How Is Fuel for Cars Made?by Edwin Thomas
Extraction and Shipping
This process begins with the extraction of petroleum. Using geological surveying, an oil reservoir is discovered and drilled to, and the oil is removed. Relatively unknown is that even in the most accessible wells, it is usually only possible to remove 2/3 of the oil in the well. The oil is then shipped, usually either by pipeline or by tanker, to a refinery.
An oil refinery is an incredibly complicated, large-scale chemical processing plant. However, the basic processes used are based on distillation. Distillation works by heating a substance to the point where the desired part vaporizes, leaving the undesired impurities behind. The vapor is then condensed back into liquid and collected. Petroleum distillation is sometimes different from normal distillation in that some distillates also require different pressures, while normal distillation is always done at the local atmospheric pressure.
Gasoline starts with the progressive distillation of crude oil. This is where the process used to end, but modern engines require better fuel to achieve their higher performance, so various other substances made at the refinery, produced by chemical processing, are blended in. These other petroleum products are reformate, cat cracked naphtha, isomerate, alkylate, virgin naptha and hydrocrackate.
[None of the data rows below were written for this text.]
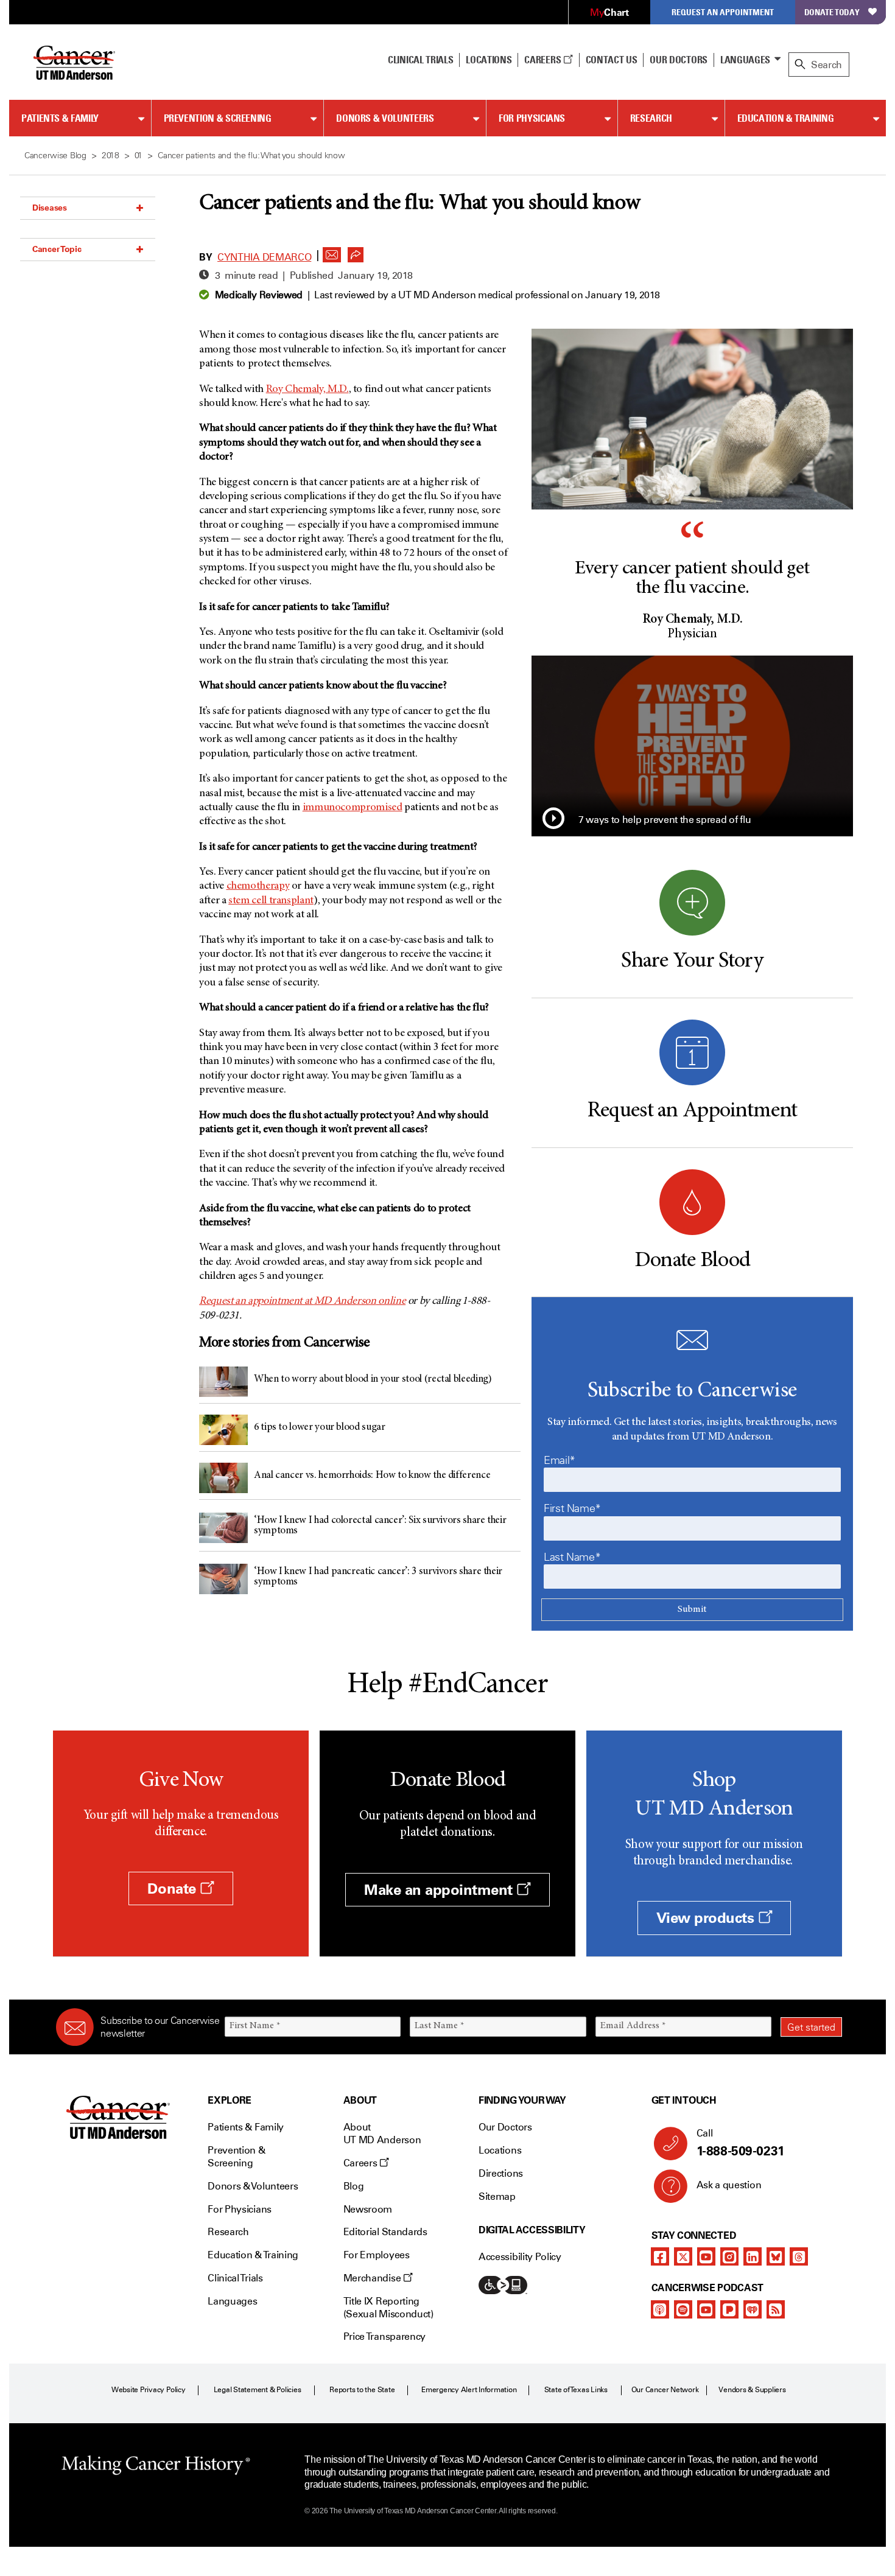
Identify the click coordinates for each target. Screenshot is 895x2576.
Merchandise (373, 2278)
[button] (332, 251)
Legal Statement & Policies (257, 2389)
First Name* (572, 1508)
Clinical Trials (420, 60)
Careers (543, 60)
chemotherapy (258, 886)
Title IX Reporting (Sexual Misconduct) (388, 2307)
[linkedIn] (752, 2256)
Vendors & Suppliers (751, 2389)
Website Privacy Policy (148, 2389)
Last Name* (572, 1557)
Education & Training (785, 118)
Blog (353, 2186)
The main form of diesel fuel is still derived from petroleum. This is a distillate of crude oil. Compared to making gasoline, diesel-making is still relatively simple, being distilled at normal pressure in temperatures between 200 and 350 degrees Celsius.
Biodiesel and Ethanol
Mixtures of gasoline and ethanol have been standard in the United States for years, mixtures of petrodiesel and biodiesel are becoming more common and some vehicles run exclusively on biodiesel or ethanol.
Biodiesel is made from non-petroleum oil, such as soy or vegetable oil. This raw material is filtered to purity and then processed with a mixture of sodium hydroxide and alcohol.
Ethanol is made in the time-tested method of alcohol distillation. Grains and vegetable matter are combined with water and yeast to make a mash, which ferments producing a low-grade alcohol. This is then distilled multiple times to concentrate the alcohol.